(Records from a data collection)
%%
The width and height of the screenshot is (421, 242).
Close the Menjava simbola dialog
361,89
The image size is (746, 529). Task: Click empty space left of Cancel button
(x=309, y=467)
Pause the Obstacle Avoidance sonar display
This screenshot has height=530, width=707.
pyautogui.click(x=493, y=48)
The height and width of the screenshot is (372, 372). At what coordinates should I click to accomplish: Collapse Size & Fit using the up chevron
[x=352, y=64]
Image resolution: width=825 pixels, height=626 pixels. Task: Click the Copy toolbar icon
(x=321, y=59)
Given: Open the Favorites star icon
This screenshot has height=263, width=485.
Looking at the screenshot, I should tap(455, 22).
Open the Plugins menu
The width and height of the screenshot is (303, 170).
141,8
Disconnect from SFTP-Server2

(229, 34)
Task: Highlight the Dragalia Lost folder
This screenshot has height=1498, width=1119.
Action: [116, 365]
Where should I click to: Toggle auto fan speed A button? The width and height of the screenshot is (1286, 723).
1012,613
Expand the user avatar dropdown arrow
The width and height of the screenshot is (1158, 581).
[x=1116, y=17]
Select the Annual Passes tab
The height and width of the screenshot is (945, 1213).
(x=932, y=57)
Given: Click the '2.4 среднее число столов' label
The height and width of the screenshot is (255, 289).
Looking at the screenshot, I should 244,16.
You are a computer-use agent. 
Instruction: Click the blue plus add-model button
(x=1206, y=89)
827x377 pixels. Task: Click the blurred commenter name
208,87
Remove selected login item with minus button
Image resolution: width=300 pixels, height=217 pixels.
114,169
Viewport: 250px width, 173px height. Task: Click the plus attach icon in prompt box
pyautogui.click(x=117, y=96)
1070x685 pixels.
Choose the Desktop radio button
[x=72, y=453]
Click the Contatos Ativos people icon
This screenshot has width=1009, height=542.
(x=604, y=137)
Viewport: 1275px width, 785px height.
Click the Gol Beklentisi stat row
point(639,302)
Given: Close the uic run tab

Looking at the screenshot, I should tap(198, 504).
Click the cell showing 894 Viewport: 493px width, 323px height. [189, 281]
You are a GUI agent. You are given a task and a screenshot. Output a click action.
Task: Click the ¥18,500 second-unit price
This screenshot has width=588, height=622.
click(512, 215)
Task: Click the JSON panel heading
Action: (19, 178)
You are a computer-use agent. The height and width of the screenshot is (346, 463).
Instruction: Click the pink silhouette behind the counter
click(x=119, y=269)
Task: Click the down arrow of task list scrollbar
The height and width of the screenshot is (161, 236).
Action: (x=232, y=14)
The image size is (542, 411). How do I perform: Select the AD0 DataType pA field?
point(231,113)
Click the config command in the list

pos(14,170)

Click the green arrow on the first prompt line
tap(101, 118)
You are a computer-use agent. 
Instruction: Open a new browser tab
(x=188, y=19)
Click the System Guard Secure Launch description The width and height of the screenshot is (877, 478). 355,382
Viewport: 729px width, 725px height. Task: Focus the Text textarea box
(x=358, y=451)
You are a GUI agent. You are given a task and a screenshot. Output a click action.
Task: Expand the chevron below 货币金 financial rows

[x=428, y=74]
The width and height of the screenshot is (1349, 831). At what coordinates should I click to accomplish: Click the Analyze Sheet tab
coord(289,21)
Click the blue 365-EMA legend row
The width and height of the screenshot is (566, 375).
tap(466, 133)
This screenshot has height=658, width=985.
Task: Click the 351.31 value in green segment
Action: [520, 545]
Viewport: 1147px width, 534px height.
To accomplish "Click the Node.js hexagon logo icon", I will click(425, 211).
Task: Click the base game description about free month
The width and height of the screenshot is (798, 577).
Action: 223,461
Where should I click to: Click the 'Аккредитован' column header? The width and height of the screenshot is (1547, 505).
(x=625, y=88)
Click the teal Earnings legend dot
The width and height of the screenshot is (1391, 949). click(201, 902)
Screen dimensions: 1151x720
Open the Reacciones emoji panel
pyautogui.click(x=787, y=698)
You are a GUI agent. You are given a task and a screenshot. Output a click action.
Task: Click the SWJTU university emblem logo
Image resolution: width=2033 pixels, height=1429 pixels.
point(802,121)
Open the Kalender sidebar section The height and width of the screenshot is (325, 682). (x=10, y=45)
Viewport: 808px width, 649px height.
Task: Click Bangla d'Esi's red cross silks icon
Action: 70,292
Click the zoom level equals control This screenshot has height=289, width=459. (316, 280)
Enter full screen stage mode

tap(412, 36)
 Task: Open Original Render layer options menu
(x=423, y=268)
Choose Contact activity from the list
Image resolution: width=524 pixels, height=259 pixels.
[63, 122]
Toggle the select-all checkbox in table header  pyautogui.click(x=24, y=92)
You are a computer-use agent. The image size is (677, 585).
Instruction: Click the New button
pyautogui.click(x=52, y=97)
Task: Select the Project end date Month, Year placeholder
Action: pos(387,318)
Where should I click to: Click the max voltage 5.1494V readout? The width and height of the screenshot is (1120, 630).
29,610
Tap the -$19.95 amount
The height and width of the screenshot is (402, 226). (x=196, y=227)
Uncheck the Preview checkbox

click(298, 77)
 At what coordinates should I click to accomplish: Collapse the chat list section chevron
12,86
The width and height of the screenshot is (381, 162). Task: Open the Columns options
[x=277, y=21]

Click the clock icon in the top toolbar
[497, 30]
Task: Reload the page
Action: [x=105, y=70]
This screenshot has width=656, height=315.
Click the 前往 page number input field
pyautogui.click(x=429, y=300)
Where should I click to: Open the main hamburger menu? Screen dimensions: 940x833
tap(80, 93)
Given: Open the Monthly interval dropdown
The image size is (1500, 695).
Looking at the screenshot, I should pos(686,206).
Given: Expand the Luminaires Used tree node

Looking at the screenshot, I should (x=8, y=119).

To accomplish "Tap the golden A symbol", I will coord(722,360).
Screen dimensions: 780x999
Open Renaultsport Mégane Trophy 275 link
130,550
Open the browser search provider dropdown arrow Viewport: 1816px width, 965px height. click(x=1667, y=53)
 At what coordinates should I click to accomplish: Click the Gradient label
%%
● **GOAL**
Write out the records word for word, from the line containing "Where should I click to: Toggle" up to and including the line containing "(x=604, y=137)".

● **PROBLEM SOLUTION**
Where should I click to: Toggle auto fan speed A button? The width and height of the screenshot is (1286, 723).
1012,613
Expand the user avatar dropdown arrow
The width and height of the screenshot is (1158, 581).
[x=1116, y=17]
Select the Annual Passes tab
The height and width of the screenshot is (945, 1213).
(x=932, y=57)
Given: Click the '2.4 среднее число столов' label
The height and width of the screenshot is (255, 289).
Looking at the screenshot, I should 244,16.
You are a computer-use agent. 
Instruction: Click the blue plus add-model button
(x=1206, y=89)
827x377 pixels. Task: Click the blurred commenter name
208,87
Remove selected login item with minus button
Image resolution: width=300 pixels, height=217 pixels.
114,169
Viewport: 250px width, 173px height. Task: Click the plus attach icon in prompt box
pyautogui.click(x=117, y=96)
1070x685 pixels.
Choose the Desktop radio button
[x=72, y=453]
Click the Contatos Ativos people icon
This screenshot has width=1009, height=542.
(x=604, y=137)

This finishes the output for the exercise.